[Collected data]
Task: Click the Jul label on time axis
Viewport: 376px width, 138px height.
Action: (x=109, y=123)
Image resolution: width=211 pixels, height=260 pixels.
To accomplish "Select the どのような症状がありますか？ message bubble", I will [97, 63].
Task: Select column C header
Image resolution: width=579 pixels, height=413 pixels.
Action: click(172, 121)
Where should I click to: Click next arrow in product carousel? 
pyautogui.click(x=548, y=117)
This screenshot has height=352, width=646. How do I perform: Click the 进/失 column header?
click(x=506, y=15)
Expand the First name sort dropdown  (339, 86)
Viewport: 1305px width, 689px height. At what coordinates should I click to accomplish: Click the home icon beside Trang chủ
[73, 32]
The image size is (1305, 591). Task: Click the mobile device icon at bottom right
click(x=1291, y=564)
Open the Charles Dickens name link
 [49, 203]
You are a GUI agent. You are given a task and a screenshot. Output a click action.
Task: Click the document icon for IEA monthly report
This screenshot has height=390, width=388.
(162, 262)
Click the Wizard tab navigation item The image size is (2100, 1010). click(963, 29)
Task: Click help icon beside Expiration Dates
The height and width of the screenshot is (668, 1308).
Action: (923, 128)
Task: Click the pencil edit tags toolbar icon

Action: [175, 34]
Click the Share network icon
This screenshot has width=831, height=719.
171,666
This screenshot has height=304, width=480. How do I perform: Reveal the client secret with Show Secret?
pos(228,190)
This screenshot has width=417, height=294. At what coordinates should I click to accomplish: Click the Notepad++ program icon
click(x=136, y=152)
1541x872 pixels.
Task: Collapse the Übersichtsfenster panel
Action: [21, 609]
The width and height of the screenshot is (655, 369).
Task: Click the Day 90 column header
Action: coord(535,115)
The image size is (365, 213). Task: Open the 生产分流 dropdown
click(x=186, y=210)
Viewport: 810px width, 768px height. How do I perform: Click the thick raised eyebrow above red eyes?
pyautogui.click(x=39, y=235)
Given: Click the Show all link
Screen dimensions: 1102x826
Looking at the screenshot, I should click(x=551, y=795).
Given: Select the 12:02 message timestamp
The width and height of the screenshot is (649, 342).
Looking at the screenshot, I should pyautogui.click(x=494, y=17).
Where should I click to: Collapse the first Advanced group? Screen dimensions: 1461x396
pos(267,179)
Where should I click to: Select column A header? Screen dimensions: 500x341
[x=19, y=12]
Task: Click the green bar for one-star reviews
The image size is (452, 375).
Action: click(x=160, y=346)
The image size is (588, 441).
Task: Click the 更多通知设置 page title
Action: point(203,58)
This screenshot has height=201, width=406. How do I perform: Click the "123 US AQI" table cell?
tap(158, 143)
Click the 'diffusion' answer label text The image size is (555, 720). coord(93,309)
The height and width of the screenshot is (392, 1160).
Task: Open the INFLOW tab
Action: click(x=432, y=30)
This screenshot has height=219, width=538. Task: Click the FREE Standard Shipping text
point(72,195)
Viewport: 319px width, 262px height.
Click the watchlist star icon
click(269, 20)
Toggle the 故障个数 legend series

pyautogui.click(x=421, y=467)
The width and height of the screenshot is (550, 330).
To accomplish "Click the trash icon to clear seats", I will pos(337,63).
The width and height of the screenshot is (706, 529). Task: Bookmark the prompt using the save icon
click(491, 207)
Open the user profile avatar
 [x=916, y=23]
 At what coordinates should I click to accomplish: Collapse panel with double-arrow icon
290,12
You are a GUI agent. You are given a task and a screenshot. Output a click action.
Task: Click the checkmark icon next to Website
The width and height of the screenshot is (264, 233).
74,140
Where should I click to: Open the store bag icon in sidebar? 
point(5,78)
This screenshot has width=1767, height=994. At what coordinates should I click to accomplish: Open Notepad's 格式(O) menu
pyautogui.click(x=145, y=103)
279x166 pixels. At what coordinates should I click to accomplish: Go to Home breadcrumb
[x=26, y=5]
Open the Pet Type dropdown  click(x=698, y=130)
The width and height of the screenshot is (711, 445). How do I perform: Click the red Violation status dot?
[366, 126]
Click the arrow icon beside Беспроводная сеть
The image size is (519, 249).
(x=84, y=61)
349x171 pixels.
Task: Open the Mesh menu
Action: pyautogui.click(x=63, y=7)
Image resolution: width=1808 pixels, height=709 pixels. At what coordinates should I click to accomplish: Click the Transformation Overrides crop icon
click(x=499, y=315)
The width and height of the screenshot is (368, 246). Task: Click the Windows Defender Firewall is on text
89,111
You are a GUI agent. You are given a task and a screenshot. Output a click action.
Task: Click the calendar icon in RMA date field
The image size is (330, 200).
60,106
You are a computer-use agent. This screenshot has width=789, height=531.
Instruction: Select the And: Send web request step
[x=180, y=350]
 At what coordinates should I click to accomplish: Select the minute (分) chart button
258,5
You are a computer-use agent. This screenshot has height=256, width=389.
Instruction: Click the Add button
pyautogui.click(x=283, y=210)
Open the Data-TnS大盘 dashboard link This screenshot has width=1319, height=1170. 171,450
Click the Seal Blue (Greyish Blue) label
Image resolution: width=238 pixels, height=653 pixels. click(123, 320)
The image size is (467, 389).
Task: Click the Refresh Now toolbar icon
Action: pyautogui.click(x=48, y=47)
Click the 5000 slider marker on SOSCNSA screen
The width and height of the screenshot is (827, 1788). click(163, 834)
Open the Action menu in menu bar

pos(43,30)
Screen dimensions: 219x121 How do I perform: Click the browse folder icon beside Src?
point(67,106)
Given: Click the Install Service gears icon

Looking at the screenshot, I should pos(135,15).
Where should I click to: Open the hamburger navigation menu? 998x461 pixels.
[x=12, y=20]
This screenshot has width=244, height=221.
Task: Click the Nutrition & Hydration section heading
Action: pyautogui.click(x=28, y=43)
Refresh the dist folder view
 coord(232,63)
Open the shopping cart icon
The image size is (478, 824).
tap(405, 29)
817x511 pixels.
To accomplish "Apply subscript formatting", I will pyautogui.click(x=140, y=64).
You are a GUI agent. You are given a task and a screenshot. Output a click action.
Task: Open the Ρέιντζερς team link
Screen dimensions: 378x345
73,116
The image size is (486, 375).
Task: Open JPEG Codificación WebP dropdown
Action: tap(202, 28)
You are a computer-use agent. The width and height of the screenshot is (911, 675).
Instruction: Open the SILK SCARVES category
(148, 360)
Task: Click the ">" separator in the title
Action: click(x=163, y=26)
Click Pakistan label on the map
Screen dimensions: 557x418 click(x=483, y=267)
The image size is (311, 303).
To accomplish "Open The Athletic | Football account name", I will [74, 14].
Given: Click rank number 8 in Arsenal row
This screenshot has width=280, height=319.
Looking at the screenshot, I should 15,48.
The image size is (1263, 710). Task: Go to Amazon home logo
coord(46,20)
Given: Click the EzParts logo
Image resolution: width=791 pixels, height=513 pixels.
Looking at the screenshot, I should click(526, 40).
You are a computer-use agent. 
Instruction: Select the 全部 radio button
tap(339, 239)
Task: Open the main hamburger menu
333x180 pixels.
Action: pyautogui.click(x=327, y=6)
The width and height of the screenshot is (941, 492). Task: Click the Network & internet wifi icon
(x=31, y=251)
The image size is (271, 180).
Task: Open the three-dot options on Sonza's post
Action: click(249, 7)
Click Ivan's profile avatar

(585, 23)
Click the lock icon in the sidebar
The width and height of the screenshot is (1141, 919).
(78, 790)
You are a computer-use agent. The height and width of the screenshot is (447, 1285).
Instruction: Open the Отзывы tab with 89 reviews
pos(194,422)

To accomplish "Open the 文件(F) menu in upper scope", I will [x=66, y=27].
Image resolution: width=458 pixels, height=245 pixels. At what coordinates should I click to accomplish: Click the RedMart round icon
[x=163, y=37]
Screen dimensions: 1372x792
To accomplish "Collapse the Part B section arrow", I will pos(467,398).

Your assignment
Every line in the data that holds the string "message" should be copied.

Result of this task
To accomplish "Select the どのような症状がありますか？ message bubble", I will [97, 63].
Given: Select the 12:02 message timestamp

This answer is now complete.